The retailer is modernizing its site and data architecture to improve discoverability and prepare for AI, according to CEO Michael Bender, who officially took the helm in November. It will improve in-store signage for better wayfinding and add communication to help customers find the right product and fit for their needs.
The company plans to invest in searchability and improve in-stock rates to ensure what customers find online is available in-store. “A frictionless experience starts with reestablishing trip assurance for our customers,” Bender said on the earnings call.
The omnichannel investments are a step in the right direction, but the retailer’s challenges run deeper, according to Neil Saunders, managing director at GlobalData Retail.
“Linking stores and online in terms of things like stock availability is sensible but, again, it is not the core problem that Kohl’s faces,” Saunders said in an email. “Its stores are messy, disjointed, and hard to shop.
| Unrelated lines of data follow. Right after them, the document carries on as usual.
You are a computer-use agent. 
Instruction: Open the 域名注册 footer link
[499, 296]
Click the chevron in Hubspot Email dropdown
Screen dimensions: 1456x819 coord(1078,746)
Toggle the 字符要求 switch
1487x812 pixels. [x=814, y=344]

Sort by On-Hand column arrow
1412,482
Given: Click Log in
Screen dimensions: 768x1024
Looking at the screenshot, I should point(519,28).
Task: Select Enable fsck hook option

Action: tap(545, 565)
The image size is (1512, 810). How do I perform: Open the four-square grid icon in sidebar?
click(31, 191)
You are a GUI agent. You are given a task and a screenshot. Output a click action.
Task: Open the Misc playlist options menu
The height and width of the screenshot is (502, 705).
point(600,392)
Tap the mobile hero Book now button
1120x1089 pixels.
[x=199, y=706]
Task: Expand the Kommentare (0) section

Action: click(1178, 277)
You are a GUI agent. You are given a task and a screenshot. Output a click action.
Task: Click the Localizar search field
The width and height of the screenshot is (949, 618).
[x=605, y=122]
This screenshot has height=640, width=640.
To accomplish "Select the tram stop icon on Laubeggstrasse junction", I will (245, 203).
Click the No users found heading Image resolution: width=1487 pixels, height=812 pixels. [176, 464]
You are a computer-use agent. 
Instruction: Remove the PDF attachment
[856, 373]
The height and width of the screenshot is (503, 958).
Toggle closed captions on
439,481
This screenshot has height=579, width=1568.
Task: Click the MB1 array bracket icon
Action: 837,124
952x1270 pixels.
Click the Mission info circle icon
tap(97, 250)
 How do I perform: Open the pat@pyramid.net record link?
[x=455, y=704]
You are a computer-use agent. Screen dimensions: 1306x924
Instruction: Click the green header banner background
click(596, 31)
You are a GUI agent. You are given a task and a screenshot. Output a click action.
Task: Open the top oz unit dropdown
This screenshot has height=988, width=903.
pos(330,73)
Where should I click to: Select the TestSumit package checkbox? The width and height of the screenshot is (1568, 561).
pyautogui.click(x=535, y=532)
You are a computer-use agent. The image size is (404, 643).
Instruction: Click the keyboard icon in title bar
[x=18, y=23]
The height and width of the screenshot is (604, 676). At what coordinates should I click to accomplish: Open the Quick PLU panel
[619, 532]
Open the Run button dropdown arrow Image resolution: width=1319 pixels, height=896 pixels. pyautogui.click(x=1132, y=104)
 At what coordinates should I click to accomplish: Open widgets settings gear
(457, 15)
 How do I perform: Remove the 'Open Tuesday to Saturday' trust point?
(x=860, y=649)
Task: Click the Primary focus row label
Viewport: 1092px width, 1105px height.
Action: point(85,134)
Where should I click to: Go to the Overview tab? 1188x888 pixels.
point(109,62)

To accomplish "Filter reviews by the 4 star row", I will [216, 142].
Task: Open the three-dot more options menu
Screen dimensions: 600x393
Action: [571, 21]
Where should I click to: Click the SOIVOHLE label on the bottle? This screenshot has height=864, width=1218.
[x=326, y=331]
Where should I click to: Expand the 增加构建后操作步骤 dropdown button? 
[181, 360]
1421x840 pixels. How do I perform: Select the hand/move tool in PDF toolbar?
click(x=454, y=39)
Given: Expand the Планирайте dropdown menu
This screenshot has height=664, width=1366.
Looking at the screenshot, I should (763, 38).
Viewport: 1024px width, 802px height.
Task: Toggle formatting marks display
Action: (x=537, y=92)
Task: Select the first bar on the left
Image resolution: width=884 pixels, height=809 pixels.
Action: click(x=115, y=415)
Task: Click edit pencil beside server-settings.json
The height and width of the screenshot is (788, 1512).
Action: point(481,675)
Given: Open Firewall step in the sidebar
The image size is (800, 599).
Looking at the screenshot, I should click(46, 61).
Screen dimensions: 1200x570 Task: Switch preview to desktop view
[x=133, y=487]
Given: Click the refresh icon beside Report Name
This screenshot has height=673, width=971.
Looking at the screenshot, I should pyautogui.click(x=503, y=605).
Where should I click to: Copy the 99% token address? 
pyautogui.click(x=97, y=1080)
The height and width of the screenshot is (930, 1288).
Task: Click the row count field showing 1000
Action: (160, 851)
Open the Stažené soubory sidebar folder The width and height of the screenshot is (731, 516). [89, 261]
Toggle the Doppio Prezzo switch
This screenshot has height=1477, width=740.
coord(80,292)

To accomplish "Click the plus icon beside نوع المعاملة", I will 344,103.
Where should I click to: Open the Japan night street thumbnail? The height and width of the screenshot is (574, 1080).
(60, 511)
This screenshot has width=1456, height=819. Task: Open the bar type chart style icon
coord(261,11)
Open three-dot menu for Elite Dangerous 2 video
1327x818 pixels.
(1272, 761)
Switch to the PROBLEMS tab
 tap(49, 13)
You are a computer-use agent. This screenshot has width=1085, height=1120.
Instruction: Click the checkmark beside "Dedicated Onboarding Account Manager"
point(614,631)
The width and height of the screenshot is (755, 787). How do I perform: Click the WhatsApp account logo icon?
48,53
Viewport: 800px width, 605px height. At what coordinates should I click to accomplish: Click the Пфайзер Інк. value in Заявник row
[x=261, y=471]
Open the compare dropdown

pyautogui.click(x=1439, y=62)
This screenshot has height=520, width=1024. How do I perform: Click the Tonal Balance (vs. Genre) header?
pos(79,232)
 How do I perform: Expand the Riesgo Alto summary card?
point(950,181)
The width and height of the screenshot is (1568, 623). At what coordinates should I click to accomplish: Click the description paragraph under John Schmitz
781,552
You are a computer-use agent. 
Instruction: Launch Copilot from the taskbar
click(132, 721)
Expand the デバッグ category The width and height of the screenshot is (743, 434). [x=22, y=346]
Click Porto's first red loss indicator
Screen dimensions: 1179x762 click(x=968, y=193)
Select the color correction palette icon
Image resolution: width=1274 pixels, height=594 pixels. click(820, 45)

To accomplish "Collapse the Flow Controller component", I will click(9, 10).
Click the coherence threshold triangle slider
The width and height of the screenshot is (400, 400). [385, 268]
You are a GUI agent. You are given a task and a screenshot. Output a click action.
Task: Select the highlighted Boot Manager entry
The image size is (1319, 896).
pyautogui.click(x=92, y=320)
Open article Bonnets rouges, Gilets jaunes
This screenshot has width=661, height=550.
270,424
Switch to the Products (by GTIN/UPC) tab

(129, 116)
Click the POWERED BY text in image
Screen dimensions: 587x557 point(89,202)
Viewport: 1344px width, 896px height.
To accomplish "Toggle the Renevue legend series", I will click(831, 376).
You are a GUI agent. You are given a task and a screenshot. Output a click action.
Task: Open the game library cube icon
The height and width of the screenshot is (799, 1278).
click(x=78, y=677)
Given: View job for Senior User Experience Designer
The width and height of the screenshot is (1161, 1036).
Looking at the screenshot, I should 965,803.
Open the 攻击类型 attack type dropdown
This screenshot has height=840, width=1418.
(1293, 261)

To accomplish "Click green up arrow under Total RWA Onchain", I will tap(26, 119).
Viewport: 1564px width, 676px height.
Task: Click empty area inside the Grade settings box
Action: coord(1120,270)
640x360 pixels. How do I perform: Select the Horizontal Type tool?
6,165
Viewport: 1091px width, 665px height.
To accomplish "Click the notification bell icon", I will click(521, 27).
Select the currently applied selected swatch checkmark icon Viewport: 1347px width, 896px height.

Basically, the experience is not good — and that’s the central issue they need to address.”
While Kohl’s is making its omnichannel experience a priority, the brand is addressing some elements of its store experience. Kohl’s is working on curating the right assortment and using mannequins and in-store showcases to improve storytelling, according to CFO Jill Timm.
“Those are all important aspects of us being able to actually bring some fun back to the Kohl's environment and make sure that what we're offering is not just an item at a price, but also a story around it,” Bender said.
The company also needs to enhance its core proposition — including assortment, pricing and private label products — to move the dial with customers, Saunders said. Kohl’s deserves credit for the steps it is taking, “but they’re a bit like painting the walls while the roof is still leaking, in that they don’t address the central problems that are leading to slumping sales.”
The retailer’s poor experience was reflected in Kohl’s earning results. Comparable sales fell 2.8% year over year in the fourth quarter of 2025, according to an earnings release. Net sales fell 3.9% year over year to $5 billion.
Kohl’s leadership recognizes that the company has work ahead, and their thinking seems to be aligned with Saunders’ in the long term.
“We've got to get the product right because that's what people ultimately come for,” Bender said. “The experience and all the other things that are wrapped around it are important as well, and we're working on those as well. But we've got to get the product right to make sure that’s what the customer continues to come back around for.”